- [Problem details]: Return only the lines from the top of the material through the line marked by "You are a computer-use agent. Viewport: 640px", unaltered.

::::

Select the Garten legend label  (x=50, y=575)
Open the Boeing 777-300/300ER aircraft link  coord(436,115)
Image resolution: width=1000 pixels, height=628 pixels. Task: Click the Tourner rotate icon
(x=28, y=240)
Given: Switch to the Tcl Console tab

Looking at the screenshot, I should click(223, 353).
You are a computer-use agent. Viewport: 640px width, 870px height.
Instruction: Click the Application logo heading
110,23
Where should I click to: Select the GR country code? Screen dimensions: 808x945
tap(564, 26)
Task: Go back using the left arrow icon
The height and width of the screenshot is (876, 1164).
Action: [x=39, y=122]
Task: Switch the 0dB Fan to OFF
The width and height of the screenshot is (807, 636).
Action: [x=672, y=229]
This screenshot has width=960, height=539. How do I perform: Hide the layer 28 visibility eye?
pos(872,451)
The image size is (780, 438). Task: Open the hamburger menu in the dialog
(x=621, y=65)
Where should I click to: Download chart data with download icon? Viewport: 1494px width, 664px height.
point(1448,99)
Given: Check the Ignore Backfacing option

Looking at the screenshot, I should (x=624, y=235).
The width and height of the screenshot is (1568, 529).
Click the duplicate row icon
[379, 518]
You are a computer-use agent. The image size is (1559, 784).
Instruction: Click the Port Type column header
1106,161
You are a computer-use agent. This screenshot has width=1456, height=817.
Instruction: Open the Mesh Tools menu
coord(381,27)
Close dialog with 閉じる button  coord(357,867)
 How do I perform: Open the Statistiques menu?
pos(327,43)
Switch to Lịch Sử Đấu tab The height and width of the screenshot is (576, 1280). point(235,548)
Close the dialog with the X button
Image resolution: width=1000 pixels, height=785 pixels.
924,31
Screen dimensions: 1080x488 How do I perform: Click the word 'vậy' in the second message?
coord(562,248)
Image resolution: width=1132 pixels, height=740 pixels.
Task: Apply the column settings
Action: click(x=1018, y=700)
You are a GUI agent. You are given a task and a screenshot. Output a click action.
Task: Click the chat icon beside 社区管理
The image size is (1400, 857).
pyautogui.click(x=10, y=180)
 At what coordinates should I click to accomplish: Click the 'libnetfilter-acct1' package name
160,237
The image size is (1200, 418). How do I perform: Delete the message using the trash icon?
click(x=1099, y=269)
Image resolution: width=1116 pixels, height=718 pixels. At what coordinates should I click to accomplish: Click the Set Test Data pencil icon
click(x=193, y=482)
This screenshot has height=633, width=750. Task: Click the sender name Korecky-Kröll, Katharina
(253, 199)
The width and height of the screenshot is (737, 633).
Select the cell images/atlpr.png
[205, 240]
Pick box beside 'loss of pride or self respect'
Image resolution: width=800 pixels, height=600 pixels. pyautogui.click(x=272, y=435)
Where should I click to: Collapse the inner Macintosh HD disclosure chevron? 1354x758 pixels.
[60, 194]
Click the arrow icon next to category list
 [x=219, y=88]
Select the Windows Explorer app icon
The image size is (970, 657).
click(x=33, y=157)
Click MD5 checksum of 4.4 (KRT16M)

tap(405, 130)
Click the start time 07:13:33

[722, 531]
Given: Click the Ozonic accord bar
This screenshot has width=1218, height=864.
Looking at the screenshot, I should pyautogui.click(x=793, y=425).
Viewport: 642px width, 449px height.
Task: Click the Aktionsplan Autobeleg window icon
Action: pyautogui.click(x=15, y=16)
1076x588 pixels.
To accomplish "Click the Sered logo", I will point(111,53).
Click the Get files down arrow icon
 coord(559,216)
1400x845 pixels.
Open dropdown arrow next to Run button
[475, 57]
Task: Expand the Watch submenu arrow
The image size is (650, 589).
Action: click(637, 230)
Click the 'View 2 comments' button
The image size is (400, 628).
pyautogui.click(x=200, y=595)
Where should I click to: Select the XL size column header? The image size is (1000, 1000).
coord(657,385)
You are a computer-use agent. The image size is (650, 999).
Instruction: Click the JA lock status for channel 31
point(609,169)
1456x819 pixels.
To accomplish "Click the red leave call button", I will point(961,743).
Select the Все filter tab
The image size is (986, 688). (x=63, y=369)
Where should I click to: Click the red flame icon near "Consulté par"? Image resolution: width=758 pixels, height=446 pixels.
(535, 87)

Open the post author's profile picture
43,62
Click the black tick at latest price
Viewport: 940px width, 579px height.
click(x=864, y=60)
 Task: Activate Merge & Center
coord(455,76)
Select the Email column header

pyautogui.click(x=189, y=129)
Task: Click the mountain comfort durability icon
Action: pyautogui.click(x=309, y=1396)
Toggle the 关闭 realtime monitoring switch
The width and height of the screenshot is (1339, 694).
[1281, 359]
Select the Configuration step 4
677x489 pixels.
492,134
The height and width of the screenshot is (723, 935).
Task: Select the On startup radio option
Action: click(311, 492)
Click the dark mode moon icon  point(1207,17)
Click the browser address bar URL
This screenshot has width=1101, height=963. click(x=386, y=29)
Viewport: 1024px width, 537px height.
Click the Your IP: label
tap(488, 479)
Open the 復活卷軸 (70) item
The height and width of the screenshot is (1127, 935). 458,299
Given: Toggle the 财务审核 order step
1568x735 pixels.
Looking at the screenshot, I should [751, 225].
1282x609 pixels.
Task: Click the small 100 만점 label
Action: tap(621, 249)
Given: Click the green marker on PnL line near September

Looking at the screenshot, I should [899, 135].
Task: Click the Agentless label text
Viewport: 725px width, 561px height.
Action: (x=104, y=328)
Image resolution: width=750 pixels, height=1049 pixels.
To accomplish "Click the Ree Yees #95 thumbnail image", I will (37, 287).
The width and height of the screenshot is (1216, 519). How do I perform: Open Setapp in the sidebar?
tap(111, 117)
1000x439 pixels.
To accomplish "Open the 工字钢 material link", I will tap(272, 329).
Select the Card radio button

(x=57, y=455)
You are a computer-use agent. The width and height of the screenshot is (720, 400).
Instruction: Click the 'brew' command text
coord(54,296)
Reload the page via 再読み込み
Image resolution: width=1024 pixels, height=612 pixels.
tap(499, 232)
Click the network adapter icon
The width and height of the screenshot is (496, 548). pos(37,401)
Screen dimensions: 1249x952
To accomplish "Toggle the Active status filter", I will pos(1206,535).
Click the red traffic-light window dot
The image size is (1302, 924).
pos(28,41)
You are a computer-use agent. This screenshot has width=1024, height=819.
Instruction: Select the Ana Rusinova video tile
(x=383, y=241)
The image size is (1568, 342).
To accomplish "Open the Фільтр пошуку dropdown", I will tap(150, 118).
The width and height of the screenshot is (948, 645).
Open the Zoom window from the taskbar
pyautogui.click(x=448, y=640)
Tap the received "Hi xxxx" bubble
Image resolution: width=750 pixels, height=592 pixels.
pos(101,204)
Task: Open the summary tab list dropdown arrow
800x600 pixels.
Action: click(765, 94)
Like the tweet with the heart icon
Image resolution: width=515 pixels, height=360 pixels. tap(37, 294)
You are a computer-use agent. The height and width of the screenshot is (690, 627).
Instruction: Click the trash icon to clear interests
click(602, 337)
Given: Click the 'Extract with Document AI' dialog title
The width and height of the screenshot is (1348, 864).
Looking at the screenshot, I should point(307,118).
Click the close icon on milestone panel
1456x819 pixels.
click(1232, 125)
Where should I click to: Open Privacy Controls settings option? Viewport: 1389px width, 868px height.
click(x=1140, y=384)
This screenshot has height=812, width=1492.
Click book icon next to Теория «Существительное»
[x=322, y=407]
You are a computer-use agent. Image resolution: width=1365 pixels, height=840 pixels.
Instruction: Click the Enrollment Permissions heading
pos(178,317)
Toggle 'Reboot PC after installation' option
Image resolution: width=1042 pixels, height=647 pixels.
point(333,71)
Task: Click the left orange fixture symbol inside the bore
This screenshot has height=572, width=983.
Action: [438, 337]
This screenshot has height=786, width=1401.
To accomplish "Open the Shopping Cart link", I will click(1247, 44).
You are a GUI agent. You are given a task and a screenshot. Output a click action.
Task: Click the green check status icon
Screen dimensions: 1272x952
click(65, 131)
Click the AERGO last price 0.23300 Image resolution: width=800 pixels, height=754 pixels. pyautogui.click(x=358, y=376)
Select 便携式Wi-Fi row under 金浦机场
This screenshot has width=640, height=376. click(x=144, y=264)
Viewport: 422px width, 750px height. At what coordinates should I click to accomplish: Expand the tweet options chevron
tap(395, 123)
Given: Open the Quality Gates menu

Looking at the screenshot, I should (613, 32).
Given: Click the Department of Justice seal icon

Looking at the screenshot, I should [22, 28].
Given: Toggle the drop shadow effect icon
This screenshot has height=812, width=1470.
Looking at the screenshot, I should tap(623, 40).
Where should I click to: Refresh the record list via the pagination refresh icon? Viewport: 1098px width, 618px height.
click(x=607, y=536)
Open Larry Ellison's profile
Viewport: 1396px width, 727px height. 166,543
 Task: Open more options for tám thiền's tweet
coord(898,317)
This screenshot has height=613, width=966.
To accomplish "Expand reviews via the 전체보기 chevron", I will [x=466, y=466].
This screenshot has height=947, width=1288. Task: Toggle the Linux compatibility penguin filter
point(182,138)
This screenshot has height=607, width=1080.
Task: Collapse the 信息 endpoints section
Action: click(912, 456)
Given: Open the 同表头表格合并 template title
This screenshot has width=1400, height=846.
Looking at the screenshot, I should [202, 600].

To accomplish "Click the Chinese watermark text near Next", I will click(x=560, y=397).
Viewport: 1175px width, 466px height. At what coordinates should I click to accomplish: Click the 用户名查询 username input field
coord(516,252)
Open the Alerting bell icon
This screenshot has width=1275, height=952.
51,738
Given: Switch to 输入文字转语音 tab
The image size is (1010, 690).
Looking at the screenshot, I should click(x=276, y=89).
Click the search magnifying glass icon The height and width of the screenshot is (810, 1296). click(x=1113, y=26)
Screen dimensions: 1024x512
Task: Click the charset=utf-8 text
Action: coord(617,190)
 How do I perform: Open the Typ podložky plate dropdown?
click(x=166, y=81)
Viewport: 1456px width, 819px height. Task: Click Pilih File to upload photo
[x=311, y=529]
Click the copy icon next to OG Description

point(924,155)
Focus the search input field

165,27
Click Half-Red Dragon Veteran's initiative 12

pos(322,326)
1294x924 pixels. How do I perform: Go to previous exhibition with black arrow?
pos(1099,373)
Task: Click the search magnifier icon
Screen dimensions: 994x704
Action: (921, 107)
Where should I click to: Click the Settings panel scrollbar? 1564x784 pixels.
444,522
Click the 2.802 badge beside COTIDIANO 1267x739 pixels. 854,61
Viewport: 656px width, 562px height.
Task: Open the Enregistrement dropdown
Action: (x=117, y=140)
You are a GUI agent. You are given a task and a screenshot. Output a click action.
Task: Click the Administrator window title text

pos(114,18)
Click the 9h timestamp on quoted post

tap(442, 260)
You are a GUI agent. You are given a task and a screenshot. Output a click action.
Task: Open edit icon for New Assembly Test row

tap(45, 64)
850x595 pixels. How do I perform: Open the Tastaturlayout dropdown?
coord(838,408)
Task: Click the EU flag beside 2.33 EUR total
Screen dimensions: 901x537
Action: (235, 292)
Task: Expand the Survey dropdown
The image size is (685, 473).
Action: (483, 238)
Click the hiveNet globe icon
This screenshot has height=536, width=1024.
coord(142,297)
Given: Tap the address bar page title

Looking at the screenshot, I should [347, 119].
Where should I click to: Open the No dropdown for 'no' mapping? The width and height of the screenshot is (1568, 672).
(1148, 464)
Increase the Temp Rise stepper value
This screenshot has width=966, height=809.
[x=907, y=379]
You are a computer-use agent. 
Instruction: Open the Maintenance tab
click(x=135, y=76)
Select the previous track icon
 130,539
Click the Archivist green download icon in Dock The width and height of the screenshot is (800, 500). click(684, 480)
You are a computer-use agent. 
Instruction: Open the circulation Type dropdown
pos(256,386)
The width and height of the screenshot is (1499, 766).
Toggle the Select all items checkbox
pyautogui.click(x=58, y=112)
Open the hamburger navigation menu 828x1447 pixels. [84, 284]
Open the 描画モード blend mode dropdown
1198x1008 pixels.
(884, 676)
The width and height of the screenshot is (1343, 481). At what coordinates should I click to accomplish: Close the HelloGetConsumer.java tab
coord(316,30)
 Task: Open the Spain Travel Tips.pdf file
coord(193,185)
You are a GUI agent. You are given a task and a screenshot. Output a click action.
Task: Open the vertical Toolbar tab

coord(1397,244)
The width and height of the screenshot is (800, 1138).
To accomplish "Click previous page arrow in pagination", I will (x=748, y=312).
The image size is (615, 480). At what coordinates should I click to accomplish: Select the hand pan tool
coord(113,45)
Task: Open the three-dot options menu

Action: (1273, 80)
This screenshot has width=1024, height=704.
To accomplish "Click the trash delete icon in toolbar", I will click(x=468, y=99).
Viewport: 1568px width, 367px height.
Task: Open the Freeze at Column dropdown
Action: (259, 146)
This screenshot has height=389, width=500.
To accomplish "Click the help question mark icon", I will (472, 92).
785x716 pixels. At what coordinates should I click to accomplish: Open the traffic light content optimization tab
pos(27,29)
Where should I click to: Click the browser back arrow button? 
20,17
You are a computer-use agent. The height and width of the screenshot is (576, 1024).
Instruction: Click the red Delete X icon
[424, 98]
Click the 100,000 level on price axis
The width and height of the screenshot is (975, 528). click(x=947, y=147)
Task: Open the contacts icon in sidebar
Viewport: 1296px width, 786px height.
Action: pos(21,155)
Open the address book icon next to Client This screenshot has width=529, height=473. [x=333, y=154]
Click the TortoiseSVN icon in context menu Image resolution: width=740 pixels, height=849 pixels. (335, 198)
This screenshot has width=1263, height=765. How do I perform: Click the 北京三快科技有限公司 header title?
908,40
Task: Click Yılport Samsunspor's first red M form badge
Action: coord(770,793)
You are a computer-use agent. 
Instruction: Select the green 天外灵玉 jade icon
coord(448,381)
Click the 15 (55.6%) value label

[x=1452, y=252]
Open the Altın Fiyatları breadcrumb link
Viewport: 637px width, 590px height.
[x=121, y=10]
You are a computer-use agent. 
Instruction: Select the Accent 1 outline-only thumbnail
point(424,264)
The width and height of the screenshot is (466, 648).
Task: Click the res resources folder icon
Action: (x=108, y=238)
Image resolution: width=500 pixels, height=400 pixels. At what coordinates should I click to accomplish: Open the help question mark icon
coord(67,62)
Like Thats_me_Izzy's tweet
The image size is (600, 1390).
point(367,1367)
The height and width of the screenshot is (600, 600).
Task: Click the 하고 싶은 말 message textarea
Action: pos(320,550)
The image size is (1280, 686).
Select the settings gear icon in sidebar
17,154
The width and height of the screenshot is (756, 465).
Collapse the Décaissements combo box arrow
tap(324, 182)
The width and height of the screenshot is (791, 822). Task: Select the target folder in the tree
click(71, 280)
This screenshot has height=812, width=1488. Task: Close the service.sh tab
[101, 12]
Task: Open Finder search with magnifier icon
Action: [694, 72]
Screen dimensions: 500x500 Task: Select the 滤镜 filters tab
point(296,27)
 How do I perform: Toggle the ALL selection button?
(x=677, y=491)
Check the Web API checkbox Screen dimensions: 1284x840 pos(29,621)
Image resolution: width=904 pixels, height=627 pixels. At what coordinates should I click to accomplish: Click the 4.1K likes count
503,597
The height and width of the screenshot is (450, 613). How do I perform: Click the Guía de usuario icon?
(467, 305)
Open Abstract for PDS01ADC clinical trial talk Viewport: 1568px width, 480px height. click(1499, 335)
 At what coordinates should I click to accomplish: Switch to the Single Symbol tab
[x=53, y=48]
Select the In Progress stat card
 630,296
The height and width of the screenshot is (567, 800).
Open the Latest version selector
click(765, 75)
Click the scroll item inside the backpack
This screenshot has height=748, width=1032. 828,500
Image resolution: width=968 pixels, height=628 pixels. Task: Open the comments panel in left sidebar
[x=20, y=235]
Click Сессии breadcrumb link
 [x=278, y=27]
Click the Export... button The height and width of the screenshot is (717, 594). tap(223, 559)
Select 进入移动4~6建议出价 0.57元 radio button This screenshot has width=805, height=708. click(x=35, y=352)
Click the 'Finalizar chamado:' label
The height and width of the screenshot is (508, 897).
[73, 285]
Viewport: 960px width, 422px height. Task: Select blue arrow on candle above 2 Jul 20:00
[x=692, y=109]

::::

- [Solved exercise]:
Select the Garten legend label  (x=50, y=575)
Open the Boeing 777-300/300ER aircraft link  coord(436,115)
Image resolution: width=1000 pixels, height=628 pixels. Task: Click the Tourner rotate icon
(x=28, y=240)
Given: Switch to the Tcl Console tab

Looking at the screenshot, I should click(223, 353).
You are a computer-use agent. Viewport: 640px width, 870px height.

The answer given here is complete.